• **WHAT IS EXPECTED**: Quote all entries in full, exactly.

***** MATERIAL FOR THIS EXERCISE

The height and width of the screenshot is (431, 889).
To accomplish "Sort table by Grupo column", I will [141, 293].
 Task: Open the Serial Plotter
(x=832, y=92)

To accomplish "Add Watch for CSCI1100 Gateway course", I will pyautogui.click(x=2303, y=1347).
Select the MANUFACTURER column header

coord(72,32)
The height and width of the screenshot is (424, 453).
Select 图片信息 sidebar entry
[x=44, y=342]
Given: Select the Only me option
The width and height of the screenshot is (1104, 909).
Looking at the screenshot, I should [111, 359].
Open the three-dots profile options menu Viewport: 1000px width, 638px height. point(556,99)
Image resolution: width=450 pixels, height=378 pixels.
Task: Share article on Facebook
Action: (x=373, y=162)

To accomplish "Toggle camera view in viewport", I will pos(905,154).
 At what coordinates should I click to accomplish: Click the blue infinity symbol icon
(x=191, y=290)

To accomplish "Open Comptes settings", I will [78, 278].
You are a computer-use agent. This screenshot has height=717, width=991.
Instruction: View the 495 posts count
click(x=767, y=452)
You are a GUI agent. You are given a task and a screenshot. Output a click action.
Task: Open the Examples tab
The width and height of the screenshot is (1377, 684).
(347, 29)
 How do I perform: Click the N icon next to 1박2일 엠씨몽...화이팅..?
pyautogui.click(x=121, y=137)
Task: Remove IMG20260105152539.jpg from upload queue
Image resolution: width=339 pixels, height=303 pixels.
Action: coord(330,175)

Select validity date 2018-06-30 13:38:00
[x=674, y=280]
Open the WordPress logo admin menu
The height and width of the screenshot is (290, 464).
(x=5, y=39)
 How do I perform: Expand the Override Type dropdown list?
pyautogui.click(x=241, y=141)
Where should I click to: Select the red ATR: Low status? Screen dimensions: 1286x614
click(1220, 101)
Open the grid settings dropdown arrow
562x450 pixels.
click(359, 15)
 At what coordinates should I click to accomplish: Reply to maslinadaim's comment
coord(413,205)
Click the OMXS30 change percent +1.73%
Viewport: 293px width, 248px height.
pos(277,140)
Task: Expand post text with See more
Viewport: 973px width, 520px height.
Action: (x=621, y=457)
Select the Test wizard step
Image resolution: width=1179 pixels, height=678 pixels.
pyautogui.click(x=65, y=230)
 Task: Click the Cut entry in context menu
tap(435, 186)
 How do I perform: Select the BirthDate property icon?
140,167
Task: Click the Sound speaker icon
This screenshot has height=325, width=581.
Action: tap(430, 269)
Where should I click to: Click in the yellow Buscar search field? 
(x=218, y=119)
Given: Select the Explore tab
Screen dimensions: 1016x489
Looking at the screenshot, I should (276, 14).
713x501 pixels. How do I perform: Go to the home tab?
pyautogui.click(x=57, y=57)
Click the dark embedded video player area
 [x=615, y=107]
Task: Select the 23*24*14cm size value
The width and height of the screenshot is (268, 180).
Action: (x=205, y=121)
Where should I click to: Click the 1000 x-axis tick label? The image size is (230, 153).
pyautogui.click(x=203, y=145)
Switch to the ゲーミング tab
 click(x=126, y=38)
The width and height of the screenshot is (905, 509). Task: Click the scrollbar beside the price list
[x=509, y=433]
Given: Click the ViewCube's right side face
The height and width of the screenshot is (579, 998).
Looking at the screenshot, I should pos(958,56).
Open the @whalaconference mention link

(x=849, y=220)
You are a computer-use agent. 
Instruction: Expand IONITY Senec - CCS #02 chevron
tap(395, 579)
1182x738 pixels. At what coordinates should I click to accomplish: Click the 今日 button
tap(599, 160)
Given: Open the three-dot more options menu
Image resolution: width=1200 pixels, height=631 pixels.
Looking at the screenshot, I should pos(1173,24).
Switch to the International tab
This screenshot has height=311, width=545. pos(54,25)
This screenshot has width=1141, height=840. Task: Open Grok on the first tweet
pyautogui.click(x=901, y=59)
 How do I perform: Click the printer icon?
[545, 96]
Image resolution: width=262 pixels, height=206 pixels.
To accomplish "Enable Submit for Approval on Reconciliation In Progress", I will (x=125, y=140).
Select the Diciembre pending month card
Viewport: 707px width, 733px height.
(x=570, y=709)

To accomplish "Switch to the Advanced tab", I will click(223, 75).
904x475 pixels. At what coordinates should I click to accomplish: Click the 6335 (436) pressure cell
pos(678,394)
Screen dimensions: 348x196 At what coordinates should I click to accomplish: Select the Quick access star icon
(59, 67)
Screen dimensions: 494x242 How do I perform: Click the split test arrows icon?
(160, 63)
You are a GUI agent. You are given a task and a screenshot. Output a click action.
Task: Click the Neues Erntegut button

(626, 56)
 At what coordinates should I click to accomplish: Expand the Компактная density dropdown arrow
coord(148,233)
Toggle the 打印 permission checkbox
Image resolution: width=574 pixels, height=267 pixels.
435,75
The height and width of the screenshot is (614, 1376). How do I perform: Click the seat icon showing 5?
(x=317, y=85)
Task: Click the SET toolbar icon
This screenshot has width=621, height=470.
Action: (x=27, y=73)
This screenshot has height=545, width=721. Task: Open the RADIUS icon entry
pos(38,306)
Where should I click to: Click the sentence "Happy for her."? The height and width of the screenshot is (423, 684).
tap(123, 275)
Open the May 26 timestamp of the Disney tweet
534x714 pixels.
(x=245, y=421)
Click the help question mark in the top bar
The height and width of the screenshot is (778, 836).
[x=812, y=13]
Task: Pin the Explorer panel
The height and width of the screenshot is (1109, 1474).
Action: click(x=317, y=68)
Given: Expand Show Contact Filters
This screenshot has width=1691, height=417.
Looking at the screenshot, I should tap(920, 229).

**********

• **YOUR SOLUTION**:
The height and width of the screenshot is (431, 889).
To accomplish "Sort table by Grupo column", I will [141, 293].
 Task: Open the Serial Plotter
(x=832, y=92)

To accomplish "Add Watch for CSCI1100 Gateway course", I will pyautogui.click(x=2303, y=1347).
Select the MANUFACTURER column header

coord(72,32)
The height and width of the screenshot is (424, 453).
Select 图片信息 sidebar entry
[x=44, y=342]
Given: Select the Only me option
The width and height of the screenshot is (1104, 909).
Looking at the screenshot, I should [111, 359].
Open the three-dots profile options menu Viewport: 1000px width, 638px height. point(556,99)
Image resolution: width=450 pixels, height=378 pixels.
Task: Share article on Facebook
Action: (x=373, y=162)

To accomplish "Toggle camera view in viewport", I will pos(905,154).
 At what coordinates should I click to accomplish: Click the blue infinity symbol icon
(x=191, y=290)

To accomplish "Open Comptes settings", I will [78, 278].
You are a computer-use agent. This screenshot has height=717, width=991.
Instruction: View the 495 posts count
click(x=767, y=452)
You are a GUI agent. You are given a task and a screenshot. Output a click action.
Task: Open the Examples tab
The width and height of the screenshot is (1377, 684).
(347, 29)
 How do I perform: Click the N icon next to 1박2일 엠씨몽...화이팅..?
pyautogui.click(x=121, y=137)
Task: Remove IMG20260105152539.jpg from upload queue
Image resolution: width=339 pixels, height=303 pixels.
Action: coord(330,175)

Select validity date 2018-06-30 13:38:00
[x=674, y=280]
Open the WordPress logo admin menu
The height and width of the screenshot is (290, 464).
(x=5, y=39)
 How do I perform: Expand the Override Type dropdown list?
pyautogui.click(x=241, y=141)
Where should I click to: Select the red ATR: Low status? Screen dimensions: 1286x614
click(1220, 101)
Open the grid settings dropdown arrow
562x450 pixels.
click(359, 15)
 At what coordinates should I click to accomplish: Reply to maslinadaim's comment
coord(413,205)
Click the OMXS30 change percent +1.73%
Viewport: 293px width, 248px height.
pos(277,140)
Task: Expand post text with See more
Viewport: 973px width, 520px height.
Action: (x=621, y=457)
Select the Test wizard step
Image resolution: width=1179 pixels, height=678 pixels.
pyautogui.click(x=65, y=230)
 Task: Click the Cut entry in context menu
tap(435, 186)
 How do I perform: Select the BirthDate property icon?
140,167
Task: Click the Sound speaker icon
This screenshot has height=325, width=581.
Action: tap(430, 269)
Where should I click to: Click in the yellow Buscar search field? 
(x=218, y=119)
Given: Select the Explore tab
Screen dimensions: 1016x489
Looking at the screenshot, I should (276, 14).
713x501 pixels. How do I perform: Go to the home tab?
pyautogui.click(x=57, y=57)
Click the dark embedded video player area
 [x=615, y=107]
Task: Select the 23*24*14cm size value
The width and height of the screenshot is (268, 180).
Action: (x=205, y=121)
Where should I click to: Click the 1000 x-axis tick label? The image size is (230, 153).
pyautogui.click(x=203, y=145)
Switch to the ゲーミング tab
 click(x=126, y=38)
The width and height of the screenshot is (905, 509). Task: Click the scrollbar beside the price list
[x=509, y=433]
Given: Click the ViewCube's right side face
The height and width of the screenshot is (579, 998).
Looking at the screenshot, I should pos(958,56).
Open the @whalaconference mention link

(x=849, y=220)
You are a computer-use agent. 
Instruction: Expand IONITY Senec - CCS #02 chevron
tap(395, 579)
1182x738 pixels. At what coordinates should I click to accomplish: Click the 今日 button
tap(599, 160)
Given: Open the three-dot more options menu
Image resolution: width=1200 pixels, height=631 pixels.
Looking at the screenshot, I should pos(1173,24).
Switch to the International tab
This screenshot has height=311, width=545. pos(54,25)
This screenshot has width=1141, height=840. Task: Open Grok on the first tweet
pyautogui.click(x=901, y=59)
 How do I perform: Click the printer icon?
[545, 96]
Image resolution: width=262 pixels, height=206 pixels.
To accomplish "Enable Submit for Approval on Reconciliation In Progress", I will (x=125, y=140).
Select the Diciembre pending month card
Viewport: 707px width, 733px height.
(x=570, y=709)

To accomplish "Switch to the Advanced tab", I will click(223, 75).
904x475 pixels. At what coordinates should I click to accomplish: Click the 6335 (436) pressure cell
pos(678,394)
Screen dimensions: 348x196 At what coordinates should I click to accomplish: Select the Quick access star icon
(59, 67)
Screen dimensions: 494x242 How do I perform: Click the split test arrows icon?
(160, 63)
You are a GUI agent. You are given a task and a screenshot. Output a click action.
Task: Click the Neues Erntegut button

(626, 56)
 At what coordinates should I click to accomplish: Expand the Компактная density dropdown arrow
coord(148,233)
Toggle the 打印 permission checkbox
Image resolution: width=574 pixels, height=267 pixels.
435,75
The height and width of the screenshot is (614, 1376). How do I perform: Click the seat icon showing 5?
(x=317, y=85)
Task: Click the SET toolbar icon
This screenshot has width=621, height=470.
Action: (x=27, y=73)
This screenshot has height=545, width=721. Task: Open the RADIUS icon entry
pos(38,306)
Where should I click to: Click the sentence "Happy for her."? The height and width of the screenshot is (423, 684).
tap(123, 275)
Open the May 26 timestamp of the Disney tweet
534x714 pixels.
(x=245, y=421)
Click the help question mark in the top bar
The height and width of the screenshot is (778, 836).
[x=812, y=13]
Task: Pin the Explorer panel
The height and width of the screenshot is (1109, 1474).
Action: click(x=317, y=68)
Given: Expand Show Contact Filters
This screenshot has width=1691, height=417.
Looking at the screenshot, I should tap(920, 229).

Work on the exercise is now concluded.